Les premières images du film de Raoul Peck nous plongent dans la nuit de la brousse africaine. Dans l’Afrique des fantômes. Non pas l’Afrique fantôme aux démons intérieurs de Michel Leiris, mais bien un continent de réalité, déjà peuplé des ombres de ceux dont on pressent qu’ils vont y mourir au cours de cette histoire. Un convoi de véhicules militaires et de grosses berlines américaines se fraye pleins phares un chemin vers un lieu qui devra rester secret à jamais, celui de la mise à mort des héros.

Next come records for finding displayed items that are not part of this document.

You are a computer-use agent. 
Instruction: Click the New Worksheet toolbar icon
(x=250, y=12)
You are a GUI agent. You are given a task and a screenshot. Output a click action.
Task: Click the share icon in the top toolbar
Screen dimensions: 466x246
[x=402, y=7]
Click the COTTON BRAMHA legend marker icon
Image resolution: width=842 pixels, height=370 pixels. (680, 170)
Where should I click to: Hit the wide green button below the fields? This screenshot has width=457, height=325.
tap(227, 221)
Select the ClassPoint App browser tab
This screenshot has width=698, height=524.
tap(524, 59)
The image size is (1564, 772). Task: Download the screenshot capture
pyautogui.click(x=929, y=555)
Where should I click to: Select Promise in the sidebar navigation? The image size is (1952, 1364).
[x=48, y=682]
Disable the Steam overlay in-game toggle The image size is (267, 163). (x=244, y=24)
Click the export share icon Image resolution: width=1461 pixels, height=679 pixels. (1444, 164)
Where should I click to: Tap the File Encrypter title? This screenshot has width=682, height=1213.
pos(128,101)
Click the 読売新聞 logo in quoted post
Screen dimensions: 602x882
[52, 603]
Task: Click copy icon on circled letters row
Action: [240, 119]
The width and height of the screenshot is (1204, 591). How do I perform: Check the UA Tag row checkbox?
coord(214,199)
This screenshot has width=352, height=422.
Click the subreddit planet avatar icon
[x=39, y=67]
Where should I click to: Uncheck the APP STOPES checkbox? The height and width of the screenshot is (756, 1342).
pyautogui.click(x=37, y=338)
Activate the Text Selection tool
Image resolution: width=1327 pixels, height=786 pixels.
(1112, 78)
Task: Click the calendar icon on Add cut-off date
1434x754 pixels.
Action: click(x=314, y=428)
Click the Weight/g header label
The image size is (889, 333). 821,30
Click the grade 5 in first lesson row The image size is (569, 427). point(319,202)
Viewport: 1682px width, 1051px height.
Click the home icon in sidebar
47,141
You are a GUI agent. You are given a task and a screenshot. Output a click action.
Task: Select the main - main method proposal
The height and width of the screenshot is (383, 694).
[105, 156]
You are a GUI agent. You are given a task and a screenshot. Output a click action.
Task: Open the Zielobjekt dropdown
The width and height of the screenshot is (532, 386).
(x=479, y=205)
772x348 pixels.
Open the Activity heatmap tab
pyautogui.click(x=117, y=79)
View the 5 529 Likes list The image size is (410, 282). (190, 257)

Patrice Lumumba est une icône des indépendances africaines, des indépendances tout court. Son nom déclenchait le respect et ouvrait toutes les portes à l’équipe de Raoul Peck lorsqu’en 1997 elle investissait le Zimbabwe et le Mozambique. C’étaient les seuls pays prêts à accueillir le tournage quand le dictateur Mobutu tenait encore les rênes de l’immense Zaïre, l’ex Congo belge. Lorsque Peck filmait, il n’était alors pas de bon ton au Zaïre de raconter l’histoire tragique de Patrice Lumumba. Celui qui fut le premier Premier ministre du pays indépendant avait été assassiné avec la complicité dudit Mobutu, trente-sept ans plus tôt…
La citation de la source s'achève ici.